Supplied material:
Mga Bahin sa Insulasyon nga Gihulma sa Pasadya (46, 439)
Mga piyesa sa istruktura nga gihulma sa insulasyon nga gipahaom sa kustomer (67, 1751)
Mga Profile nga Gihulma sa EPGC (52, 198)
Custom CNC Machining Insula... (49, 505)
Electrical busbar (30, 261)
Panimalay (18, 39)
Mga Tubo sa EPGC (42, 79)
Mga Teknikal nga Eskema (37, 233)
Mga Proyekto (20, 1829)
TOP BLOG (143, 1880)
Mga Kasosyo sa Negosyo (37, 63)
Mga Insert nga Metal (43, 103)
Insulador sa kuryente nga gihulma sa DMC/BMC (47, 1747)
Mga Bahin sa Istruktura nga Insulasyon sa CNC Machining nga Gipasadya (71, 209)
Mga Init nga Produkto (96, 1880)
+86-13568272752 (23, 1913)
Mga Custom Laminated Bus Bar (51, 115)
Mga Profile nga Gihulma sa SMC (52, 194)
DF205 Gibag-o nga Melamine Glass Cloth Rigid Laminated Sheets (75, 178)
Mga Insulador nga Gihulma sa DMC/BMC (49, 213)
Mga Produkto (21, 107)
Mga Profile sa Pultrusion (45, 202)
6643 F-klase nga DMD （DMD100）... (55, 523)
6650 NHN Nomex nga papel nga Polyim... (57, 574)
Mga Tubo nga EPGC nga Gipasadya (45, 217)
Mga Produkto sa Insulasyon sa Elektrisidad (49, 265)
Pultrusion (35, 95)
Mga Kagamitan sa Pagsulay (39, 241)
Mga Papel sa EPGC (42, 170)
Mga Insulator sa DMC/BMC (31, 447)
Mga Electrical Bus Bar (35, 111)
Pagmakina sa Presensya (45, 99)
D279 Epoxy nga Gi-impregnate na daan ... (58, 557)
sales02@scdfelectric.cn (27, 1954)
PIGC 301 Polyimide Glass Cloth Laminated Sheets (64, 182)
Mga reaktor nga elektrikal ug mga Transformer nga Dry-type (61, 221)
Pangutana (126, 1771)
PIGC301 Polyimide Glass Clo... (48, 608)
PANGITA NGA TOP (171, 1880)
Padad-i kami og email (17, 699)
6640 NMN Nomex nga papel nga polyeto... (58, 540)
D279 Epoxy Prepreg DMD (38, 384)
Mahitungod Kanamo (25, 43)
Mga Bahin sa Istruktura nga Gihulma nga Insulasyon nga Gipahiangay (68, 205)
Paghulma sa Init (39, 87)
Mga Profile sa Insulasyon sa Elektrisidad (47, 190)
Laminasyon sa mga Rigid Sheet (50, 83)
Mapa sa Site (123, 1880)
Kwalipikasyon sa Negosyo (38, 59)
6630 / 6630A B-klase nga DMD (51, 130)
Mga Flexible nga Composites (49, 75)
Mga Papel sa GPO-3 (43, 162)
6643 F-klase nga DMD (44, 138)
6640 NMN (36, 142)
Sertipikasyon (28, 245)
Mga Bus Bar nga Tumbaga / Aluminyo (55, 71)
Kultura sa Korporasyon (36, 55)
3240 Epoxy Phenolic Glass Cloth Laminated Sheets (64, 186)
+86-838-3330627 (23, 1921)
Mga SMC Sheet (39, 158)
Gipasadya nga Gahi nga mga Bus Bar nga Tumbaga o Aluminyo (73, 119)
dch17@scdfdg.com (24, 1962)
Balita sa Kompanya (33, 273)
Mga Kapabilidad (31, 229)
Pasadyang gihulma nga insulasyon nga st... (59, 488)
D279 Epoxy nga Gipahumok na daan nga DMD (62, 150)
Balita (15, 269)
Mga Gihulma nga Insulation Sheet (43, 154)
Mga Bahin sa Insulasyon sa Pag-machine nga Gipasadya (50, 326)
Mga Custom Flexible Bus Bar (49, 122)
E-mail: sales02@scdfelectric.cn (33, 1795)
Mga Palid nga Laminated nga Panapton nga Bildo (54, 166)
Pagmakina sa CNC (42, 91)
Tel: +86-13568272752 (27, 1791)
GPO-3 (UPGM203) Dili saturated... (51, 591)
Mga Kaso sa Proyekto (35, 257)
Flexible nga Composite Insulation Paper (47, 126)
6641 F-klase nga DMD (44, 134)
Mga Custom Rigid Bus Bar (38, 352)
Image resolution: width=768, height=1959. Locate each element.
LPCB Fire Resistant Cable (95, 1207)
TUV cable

Work request: What the exercise asks for is the listing above, retyped in full.

Answer to the exercise:
Mga Bahin sa Insulasyon nga Gihulma sa Pasadya (46, 439)
Mga piyesa sa istruktura nga gihulma sa insulasyon nga gipahaom sa kustomer (67, 1751)
Mga Profile nga Gihulma sa EPGC (52, 198)
Custom CNC Machining Insula... (49, 505)
Electrical busbar (30, 261)
Panimalay (18, 39)
Mga Tubo sa EPGC (42, 79)
Mga Teknikal nga Eskema (37, 233)
Mga Proyekto (20, 1829)
TOP BLOG (143, 1880)
Mga Kasosyo sa Negosyo (37, 63)
Mga Insert nga Metal (43, 103)
Insulador sa kuryente nga gihulma sa DMC/BMC (47, 1747)
Mga Bahin sa Istruktura nga Insulasyon sa CNC Machining nga Gipasadya (71, 209)
Mga Init nga Produkto (96, 1880)
+86-13568272752 (23, 1913)
Mga Custom Laminated Bus Bar (51, 115)
Mga Profile nga Gihulma sa SMC (52, 194)
DF205 Gibag-o nga Melamine Glass Cloth Rigid Laminated Sheets (75, 178)
Mga Insulador nga Gihulma sa DMC/BMC (49, 213)
Mga Produkto (21, 107)
Mga Profile sa Pultrusion (45, 202)
6643 F-klase nga DMD （DMD100）... (55, 523)
6650 NHN Nomex nga papel nga Polyim... (57, 574)
Mga Tubo nga EPGC nga Gipasadya (45, 217)
Mga Produkto sa Insulasyon sa Elektrisidad (49, 265)
Pultrusion (35, 95)
Mga Kagamitan sa Pagsulay (39, 241)
Mga Papel sa EPGC (42, 170)
Mga Insulator sa DMC/BMC (31, 447)
Mga Electrical Bus Bar (35, 111)
Pagmakina sa Presensya (45, 99)
D279 Epoxy nga Gi-impregnate na daan ... (58, 557)
sales02@scdfelectric.cn (27, 1954)
PIGC 301 Polyimide Glass Cloth Laminated Sheets (64, 182)
Mga reaktor nga elektrikal ug mga Transformer nga Dry-type (61, 221)
Pangutana (126, 1771)
PIGC301 Polyimide Glass Clo... (48, 608)
PANGITA NGA TOP (171, 1880)
Padad-i kami og email (17, 699)
6640 NMN Nomex nga papel nga polyeto... (58, 540)
D279 Epoxy Prepreg DMD (38, 384)
Mahitungod Kanamo (25, 43)
Mga Bahin sa Istruktura nga Gihulma nga Insulasyon nga Gipahiangay (68, 205)
Paghulma sa Init (39, 87)
Mga Profile sa Insulasyon sa Elektrisidad (47, 190)
Laminasyon sa mga Rigid Sheet (50, 83)
Mapa sa Site (123, 1880)
Kwalipikasyon sa Negosyo (38, 59)
6630 / 6630A B-klase nga DMD (51, 130)
Mga Flexible nga Composites (49, 75)
Mga Papel sa GPO-3 (43, 162)
6643 F-klase nga DMD (44, 138)
6640 NMN (36, 142)
Sertipikasyon (28, 245)
Mga Bus Bar nga Tumbaga / Aluminyo (55, 71)
Kultura sa Korporasyon (36, 55)
3240 Epoxy Phenolic Glass Cloth Laminated Sheets (64, 186)
+86-838-3330627 (23, 1921)
Mga SMC Sheet (39, 158)
Gipasadya nga Gahi nga mga Bus Bar nga Tumbaga o Aluminyo (73, 119)
dch17@scdfdg.com (24, 1962)
Balita sa Kompanya (33, 273)
Mga Kapabilidad (31, 229)
Pasadyang gihulma nga insulasyon nga st... (59, 488)
D279 Epoxy nga Gipahumok na daan nga DMD (62, 150)
Balita (15, 269)
Mga Gihulma nga Insulation Sheet (43, 154)
Mga Bahin sa Insulasyon sa Pag-machine nga Gipasadya (50, 326)
Mga Custom Flexible Bus Bar (49, 122)
E-mail: sales02@scdfelectric.cn (33, 1795)
Mga Palid nga Laminated nga Panapton nga Bildo (54, 166)
Pagmakina sa CNC (42, 91)
Tel: +86-13568272752 (27, 1791)
GPO-3 (UPGM203) Dili saturated... (51, 591)
Mga Kaso sa Proyekto (35, 257)
Flexible nga Composite Insulation Paper (47, 126)
6641 F-klase nga DMD (44, 134)
Mga Custom Rigid Bus Bar (38, 352)
Image resolution: width=768, height=1959. Locate each element.
LPCB Fire Resistant Cable (95, 1207)
TUV cable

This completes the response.